Questions: Newcomb's Problem

5 questions to test your understanding

Score: 0 / 5
Question 1 Multiple Choice

A causal decision theorist is shown the following argument: 'One-boxers walk away with $1,000,000 nearly every time; two-boxers walk away with $1,000 nearly every time. Therefore you should one-box.' How does the causal decision theorist respond?

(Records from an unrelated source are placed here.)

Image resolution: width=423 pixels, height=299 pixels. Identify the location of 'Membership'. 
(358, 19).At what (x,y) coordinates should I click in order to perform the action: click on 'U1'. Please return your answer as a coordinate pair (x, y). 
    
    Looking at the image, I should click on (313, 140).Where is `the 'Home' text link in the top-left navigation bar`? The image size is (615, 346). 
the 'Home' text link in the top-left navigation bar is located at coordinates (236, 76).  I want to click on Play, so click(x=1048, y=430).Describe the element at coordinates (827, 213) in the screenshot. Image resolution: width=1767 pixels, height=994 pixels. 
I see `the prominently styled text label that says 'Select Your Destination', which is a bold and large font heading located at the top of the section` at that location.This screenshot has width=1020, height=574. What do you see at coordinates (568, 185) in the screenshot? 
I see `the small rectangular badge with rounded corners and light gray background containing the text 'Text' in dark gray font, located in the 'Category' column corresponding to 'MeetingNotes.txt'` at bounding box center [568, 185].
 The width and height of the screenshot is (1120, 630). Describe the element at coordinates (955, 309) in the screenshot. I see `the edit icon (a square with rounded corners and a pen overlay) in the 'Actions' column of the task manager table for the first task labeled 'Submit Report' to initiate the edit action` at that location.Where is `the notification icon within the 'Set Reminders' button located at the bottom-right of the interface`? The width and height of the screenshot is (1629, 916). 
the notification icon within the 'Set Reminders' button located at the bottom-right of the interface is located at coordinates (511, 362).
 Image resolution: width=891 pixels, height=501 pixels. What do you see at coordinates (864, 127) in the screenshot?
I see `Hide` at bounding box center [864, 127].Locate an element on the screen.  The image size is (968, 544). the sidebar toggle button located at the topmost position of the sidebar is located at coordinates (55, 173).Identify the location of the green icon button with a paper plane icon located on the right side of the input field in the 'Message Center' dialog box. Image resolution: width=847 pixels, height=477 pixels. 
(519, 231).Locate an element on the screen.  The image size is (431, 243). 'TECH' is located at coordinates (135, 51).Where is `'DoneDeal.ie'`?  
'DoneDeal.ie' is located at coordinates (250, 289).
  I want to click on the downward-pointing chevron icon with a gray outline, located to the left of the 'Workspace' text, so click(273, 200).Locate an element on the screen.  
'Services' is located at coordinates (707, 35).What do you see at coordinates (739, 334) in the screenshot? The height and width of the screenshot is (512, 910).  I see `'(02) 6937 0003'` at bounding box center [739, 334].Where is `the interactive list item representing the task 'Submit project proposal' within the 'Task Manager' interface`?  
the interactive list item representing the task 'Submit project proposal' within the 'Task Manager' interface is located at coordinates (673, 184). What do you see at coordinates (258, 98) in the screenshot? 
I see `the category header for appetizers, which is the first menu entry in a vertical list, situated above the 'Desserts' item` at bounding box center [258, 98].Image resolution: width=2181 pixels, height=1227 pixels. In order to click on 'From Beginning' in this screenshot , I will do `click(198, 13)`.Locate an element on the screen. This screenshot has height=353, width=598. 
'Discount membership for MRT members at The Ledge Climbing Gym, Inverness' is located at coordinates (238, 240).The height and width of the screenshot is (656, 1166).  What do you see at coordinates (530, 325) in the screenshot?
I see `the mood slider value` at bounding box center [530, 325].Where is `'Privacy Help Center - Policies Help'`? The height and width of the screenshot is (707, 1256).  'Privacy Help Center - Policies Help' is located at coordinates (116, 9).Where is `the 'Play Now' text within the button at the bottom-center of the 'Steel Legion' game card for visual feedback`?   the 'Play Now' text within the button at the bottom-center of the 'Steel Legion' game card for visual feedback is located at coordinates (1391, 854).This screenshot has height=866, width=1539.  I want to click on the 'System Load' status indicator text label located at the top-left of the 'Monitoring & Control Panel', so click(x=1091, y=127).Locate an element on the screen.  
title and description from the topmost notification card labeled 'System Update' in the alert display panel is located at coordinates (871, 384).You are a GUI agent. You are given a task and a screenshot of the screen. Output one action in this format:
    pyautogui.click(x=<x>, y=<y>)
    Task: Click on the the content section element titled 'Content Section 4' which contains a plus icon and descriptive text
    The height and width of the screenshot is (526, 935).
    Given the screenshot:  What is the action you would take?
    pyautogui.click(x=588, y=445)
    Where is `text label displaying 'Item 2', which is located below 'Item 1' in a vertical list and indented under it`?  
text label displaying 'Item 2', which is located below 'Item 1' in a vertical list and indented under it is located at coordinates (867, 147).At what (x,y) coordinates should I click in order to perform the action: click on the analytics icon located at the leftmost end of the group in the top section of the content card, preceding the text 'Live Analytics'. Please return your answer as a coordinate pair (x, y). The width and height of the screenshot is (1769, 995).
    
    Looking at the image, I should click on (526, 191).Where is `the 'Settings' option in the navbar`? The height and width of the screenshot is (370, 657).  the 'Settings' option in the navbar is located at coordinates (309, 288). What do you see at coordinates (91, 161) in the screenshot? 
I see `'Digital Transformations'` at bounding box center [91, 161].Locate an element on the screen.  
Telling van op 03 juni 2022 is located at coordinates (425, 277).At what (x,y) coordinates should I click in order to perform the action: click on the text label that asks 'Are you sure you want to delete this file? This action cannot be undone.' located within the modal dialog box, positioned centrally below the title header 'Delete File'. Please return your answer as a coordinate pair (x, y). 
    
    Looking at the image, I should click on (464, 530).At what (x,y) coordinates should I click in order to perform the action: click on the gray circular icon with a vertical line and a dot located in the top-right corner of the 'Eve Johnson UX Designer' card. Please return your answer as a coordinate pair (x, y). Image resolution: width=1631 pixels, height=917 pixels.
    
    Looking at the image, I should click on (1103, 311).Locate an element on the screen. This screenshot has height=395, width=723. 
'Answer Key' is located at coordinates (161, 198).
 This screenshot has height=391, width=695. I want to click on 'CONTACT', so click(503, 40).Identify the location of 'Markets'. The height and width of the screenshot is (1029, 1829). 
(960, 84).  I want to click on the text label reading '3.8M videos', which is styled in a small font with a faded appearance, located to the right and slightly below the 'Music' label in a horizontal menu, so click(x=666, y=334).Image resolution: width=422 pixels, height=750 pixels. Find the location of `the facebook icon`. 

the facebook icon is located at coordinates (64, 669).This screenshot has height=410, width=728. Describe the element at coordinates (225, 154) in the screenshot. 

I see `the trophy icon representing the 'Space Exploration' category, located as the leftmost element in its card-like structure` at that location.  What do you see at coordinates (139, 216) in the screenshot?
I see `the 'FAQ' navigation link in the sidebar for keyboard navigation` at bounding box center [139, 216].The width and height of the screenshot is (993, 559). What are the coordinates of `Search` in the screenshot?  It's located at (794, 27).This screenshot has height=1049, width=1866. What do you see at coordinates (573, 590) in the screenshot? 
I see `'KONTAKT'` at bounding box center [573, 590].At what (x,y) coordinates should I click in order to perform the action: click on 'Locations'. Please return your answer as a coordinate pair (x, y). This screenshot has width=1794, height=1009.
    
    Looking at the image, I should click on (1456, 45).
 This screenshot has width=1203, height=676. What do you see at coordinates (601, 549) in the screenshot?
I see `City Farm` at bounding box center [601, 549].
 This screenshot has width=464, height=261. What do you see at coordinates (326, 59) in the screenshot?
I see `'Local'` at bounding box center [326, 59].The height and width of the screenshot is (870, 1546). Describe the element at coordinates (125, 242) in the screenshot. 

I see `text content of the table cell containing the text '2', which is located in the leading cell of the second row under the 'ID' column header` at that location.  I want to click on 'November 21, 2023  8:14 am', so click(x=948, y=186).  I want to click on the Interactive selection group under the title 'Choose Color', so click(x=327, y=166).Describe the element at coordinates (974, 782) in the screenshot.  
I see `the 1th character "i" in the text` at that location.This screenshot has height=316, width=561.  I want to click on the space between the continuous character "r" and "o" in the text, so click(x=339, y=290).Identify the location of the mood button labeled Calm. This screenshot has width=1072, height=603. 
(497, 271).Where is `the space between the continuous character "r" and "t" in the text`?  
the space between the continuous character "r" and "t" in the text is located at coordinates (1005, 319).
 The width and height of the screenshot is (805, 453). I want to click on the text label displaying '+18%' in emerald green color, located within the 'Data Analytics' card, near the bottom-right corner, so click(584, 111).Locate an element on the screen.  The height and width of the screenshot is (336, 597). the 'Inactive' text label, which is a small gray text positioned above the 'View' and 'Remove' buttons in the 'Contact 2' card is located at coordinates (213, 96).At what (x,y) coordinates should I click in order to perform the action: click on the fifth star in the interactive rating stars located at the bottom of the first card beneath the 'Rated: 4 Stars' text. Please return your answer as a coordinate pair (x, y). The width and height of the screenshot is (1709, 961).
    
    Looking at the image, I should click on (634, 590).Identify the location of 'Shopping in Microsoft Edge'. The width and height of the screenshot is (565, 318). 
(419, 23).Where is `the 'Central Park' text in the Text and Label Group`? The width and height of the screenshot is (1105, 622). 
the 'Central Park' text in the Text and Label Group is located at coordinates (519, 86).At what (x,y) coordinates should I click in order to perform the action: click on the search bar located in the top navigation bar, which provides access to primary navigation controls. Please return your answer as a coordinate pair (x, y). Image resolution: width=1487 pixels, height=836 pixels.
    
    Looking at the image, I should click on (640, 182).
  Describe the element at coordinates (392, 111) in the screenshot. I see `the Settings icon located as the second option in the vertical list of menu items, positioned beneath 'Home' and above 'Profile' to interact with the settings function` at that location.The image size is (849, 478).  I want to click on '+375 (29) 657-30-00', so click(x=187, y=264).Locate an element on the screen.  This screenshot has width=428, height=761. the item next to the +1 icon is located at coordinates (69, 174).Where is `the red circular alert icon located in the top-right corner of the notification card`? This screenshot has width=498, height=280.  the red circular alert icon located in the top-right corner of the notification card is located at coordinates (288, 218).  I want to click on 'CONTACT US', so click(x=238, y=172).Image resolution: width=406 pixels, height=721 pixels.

AThe argument is valid — expected value calculations are the correct basis for rational choice
BThe correlation between one-boxing and the large prize is spurious, caused by the predictor's method, not by the player's choice
CAt the moment of your choice, the contents of the opaque box are already fixed — taking both boxes always yields $1,000 more than taking one, regardless of what is in it
DThe argument would be valid only if the predictor's accuracy were 100%; at 99%, two-boxing has higher expected value
Question 2 Multiple Choice

A player reasons: 'I am the kind of person who one-boxes. The predictor is nearly perfect. Therefore the box almost certainly contains $1,000,000.' This reasoning exemplifies:

ACausal decision theory — the player correctly identifies that choosing to one-box causes the $1M to be placed
BEvidential decision theory — the player treats one-boxing as strong evidence that the box contains $1M, regardless of whether the choice causally affects the contents
CA logical fallacy — past correlations among other players cannot predict what is in this player's box
DBayesian updating — the player correctly calculates a posterior probability conditional on the predictor's past accuracy
Question 3 True / False

The two-boxing argument in Newcomb's problem rests on the observation that, at the moment of choice, the contents of the opaque box are already determined and cannot be causally changed by your decision.

TTrue
FFalse
Question 4 True / False

Newcomb's problem has a single correct answer — one-boxing — because the expected monetary value of one-boxing ($990,000) clearly exceeds the expected value of two-boxing (~$11,000) given the predictor's 99% accuracy.

TTrue
FFalse
Question 5 Short Answer

Why doesn't Newcomb's problem have a universally accepted correct answer, and what makes it philosophically valuable despite this?

Think about your answer, then reveal below.